INFORMATION SUPPLIED
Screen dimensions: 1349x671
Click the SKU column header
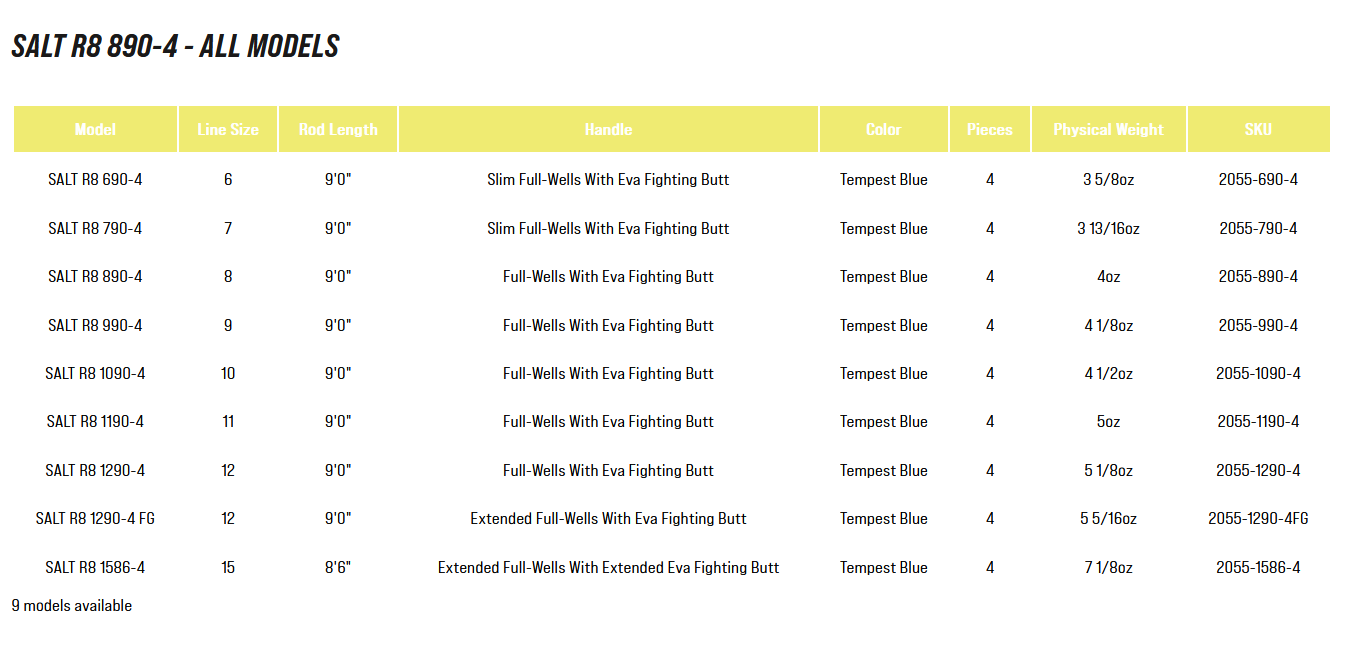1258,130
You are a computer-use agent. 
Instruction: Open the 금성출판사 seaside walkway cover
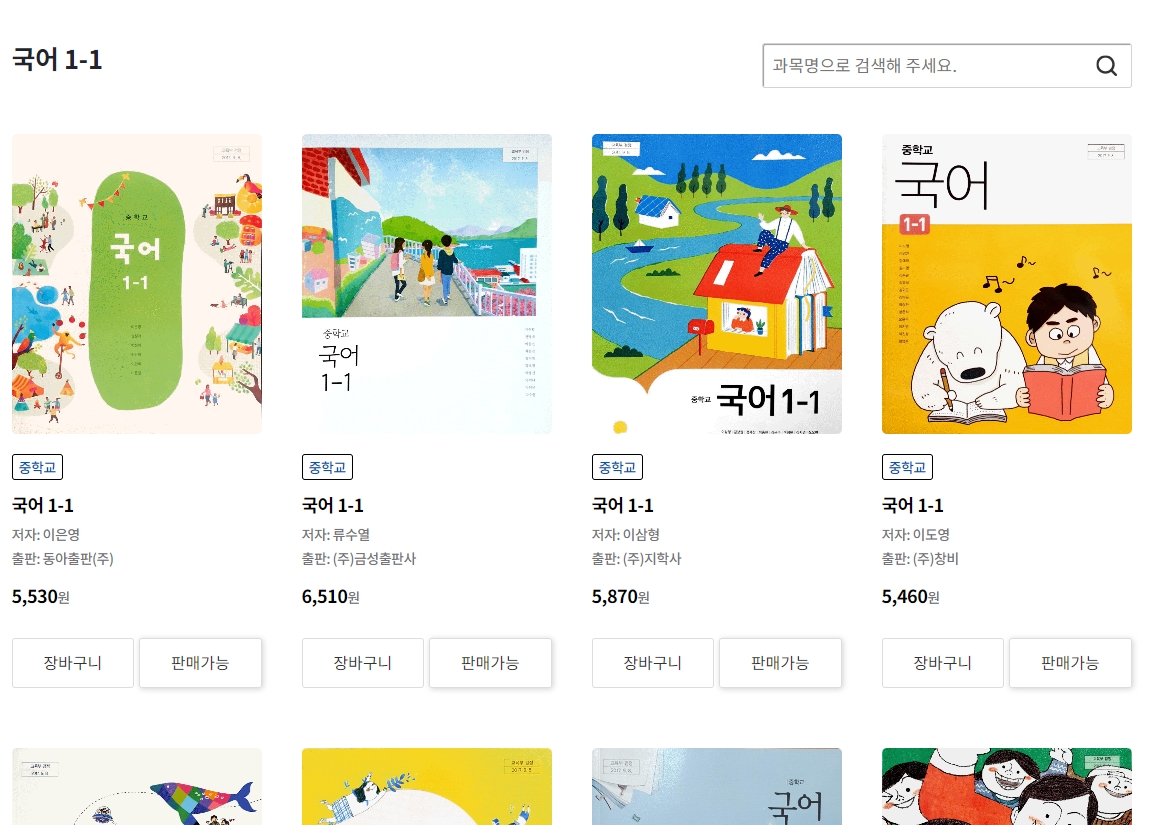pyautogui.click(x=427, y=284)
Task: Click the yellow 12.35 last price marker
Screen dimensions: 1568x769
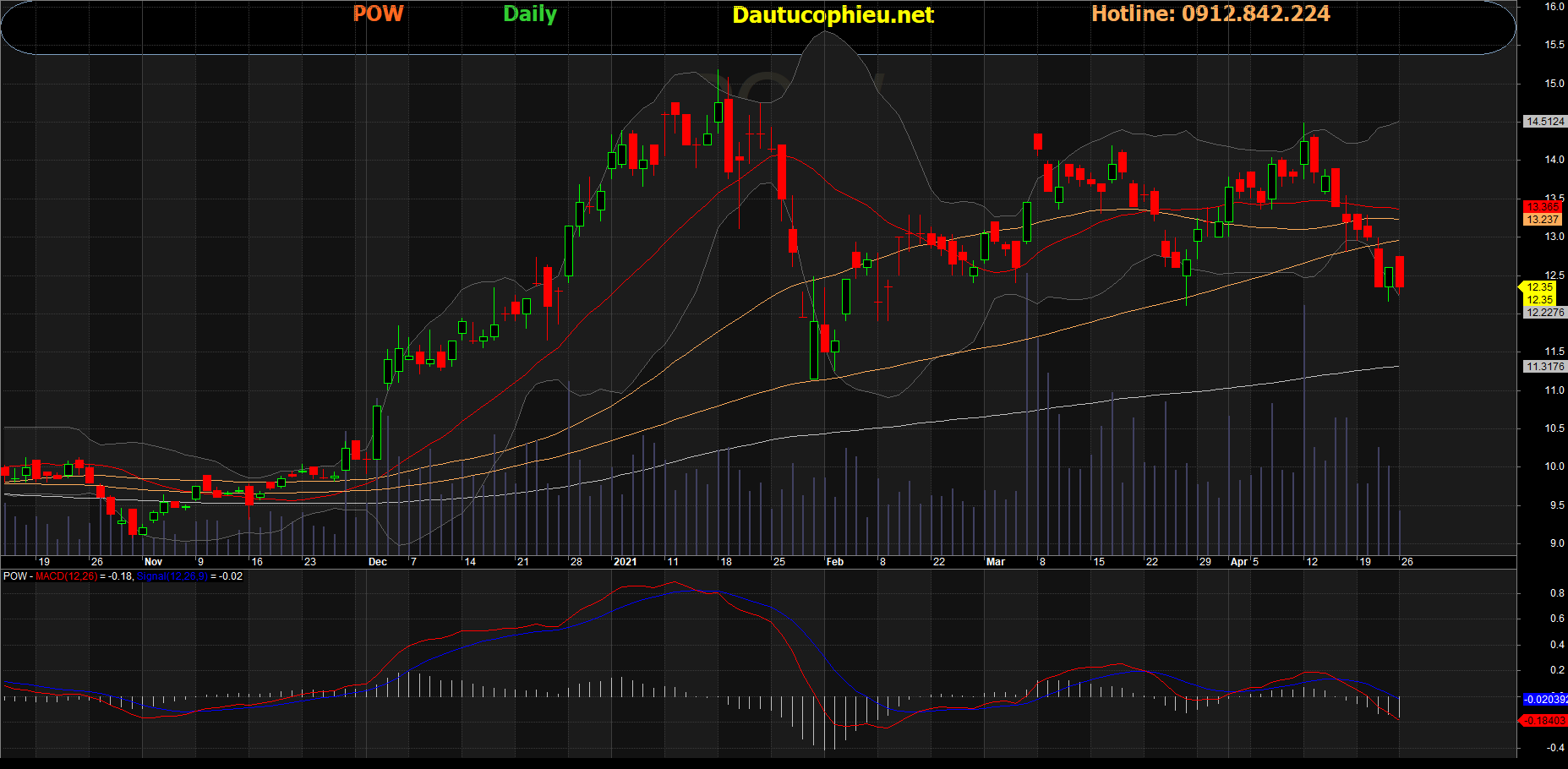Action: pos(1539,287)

WHAT TO DO
Swap "Screen dimensions" for "Display size" throughout all the entries above and write them out again with everything else unchanged. Leave the pictures out.

SOLUTION FOR THIS PROBLEM
Display size: 1349x671
Click the SKU column header
1258,130
You are a computer-use agent. 
Instruction: Open the 금성출판사 seaside walkway cover
pyautogui.click(x=427, y=284)
Task: Click the yellow 12.35 last price marker
Display size: 1568x769
Action: pos(1539,287)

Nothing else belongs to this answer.